Old Calf’s regular members are a who’s who of local professionals, including the multi-instrumentalist Matty Metcalfe, drummer Brian Caputo and bassist Michael Clem. The rote showmanship of which these guys are surely capable would probably get boring fast, but Oldham leads the band with an looseness that gives the same feeling much great music does: a riveting sense that all the layers might tear apart at the seams. The group continues to surprise with each concert, first, because they’re careful not to outstrip local demand for Old Calf concerts, and second, because simple changes in the lineup make each show surprising in a new way. The night’s show welcomed Caton on fiddle, plus the supremely versatile electric guitarist Aram Stith, a member of Oldham’s former band The Anomoanon, who also appears on many recordings by Ned’s brother, Will Oldham.
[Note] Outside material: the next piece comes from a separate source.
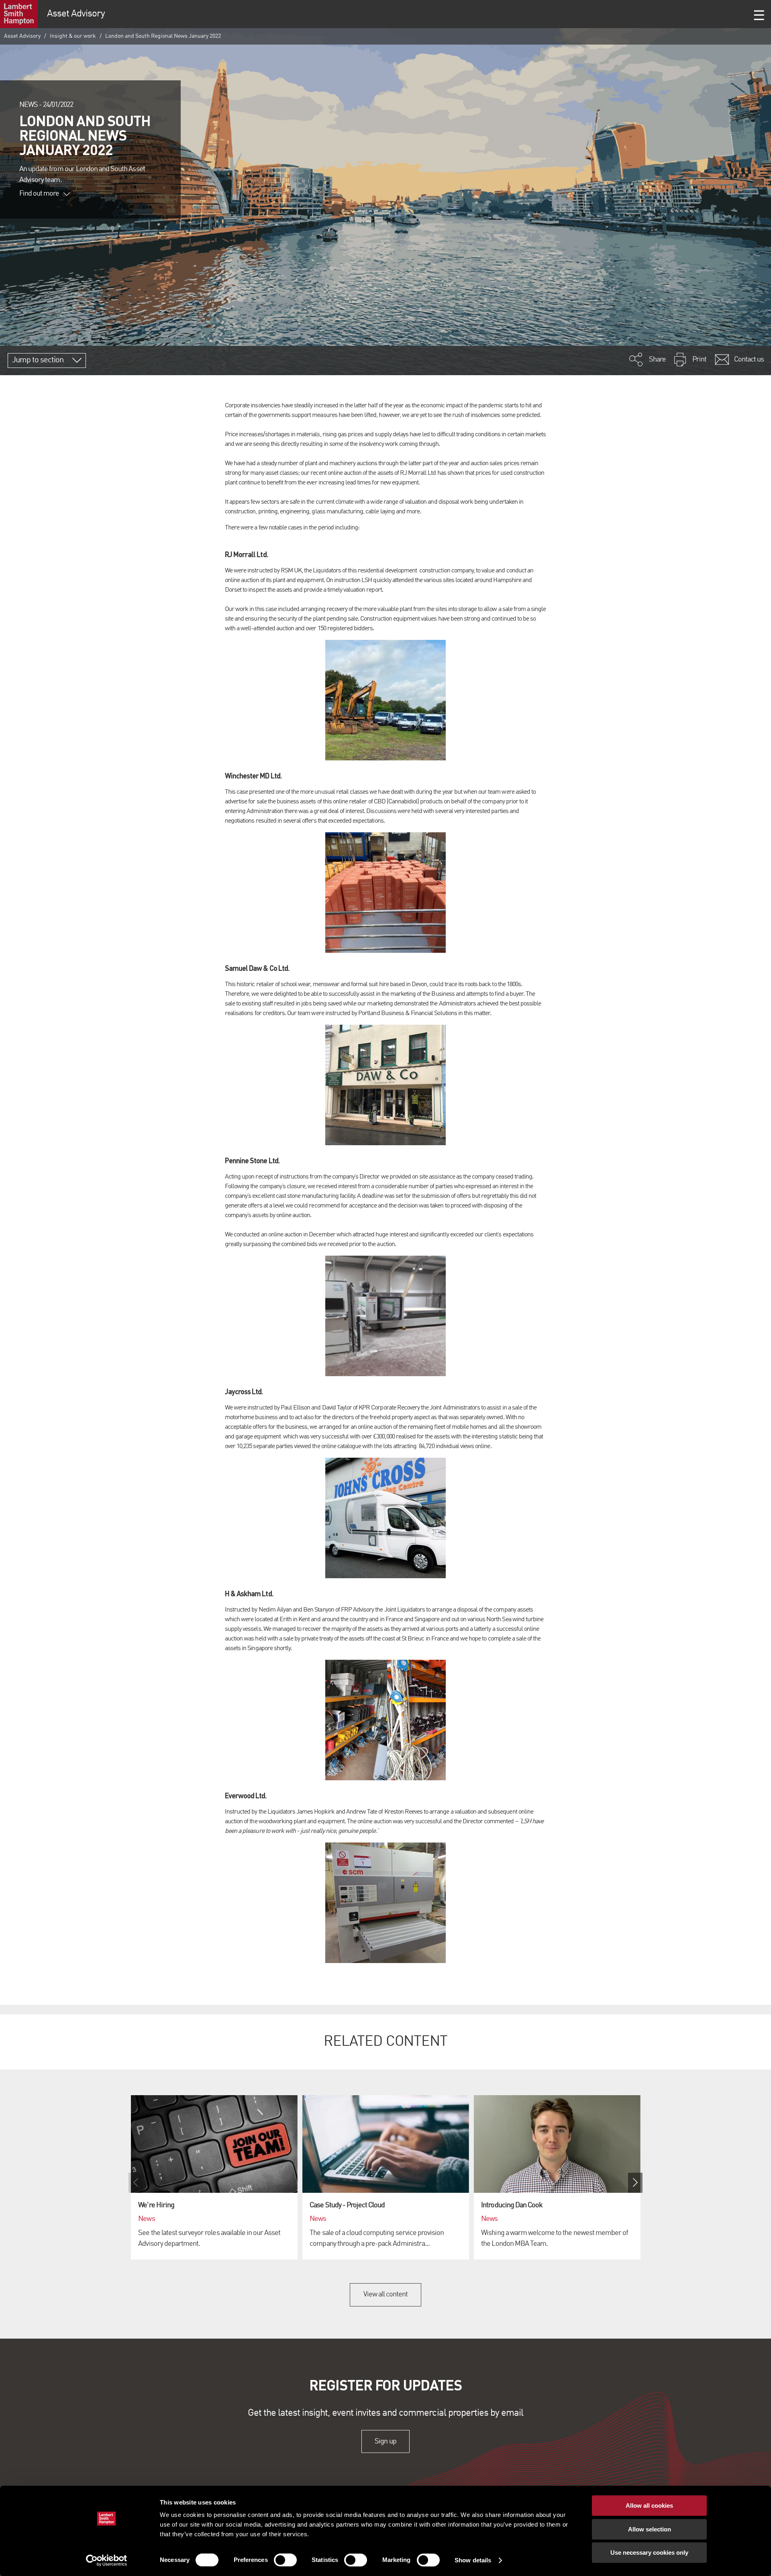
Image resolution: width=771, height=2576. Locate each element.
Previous (135, 2183)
The full band also returned (after a lengthy intermission between sets) to back Paisley on a couple of tunes. On his guitar Paisley is a soft and precise plucker—and a lefty to boot—rooted in a lineage of unassumingly dark songwriters like Townes Van Zandt and Guy Clark. He apologized for his appearance through an impressive mustache, by way of a good story: He had recently been invited to play on Canadian television, and had in mind to wear a particular pair of jeans with a small stain near the knee. Paisley said he sanded the stain and threw the jeans in the wash. When he took them out, the knee was worn through—about an inch away from the stain, still very much there.
The cover of his new album Constant Companion, released in January, is an eerie double exposure photograph of normal Doug Paisley sitting next to Doug Paisley in a mask, pointing to the two Doug Paisleys: the one you hear on first listen, timeless and well-worn but not without blemish. And then the one you hear when you take the record home, whose morbid words suggest that he’s more worn-through than you realized in concert.
But at the concert, Paisley was gazing over the crowd as if at some distant star. It wasn’t time to process his poetry. It was time to listen and enjoy.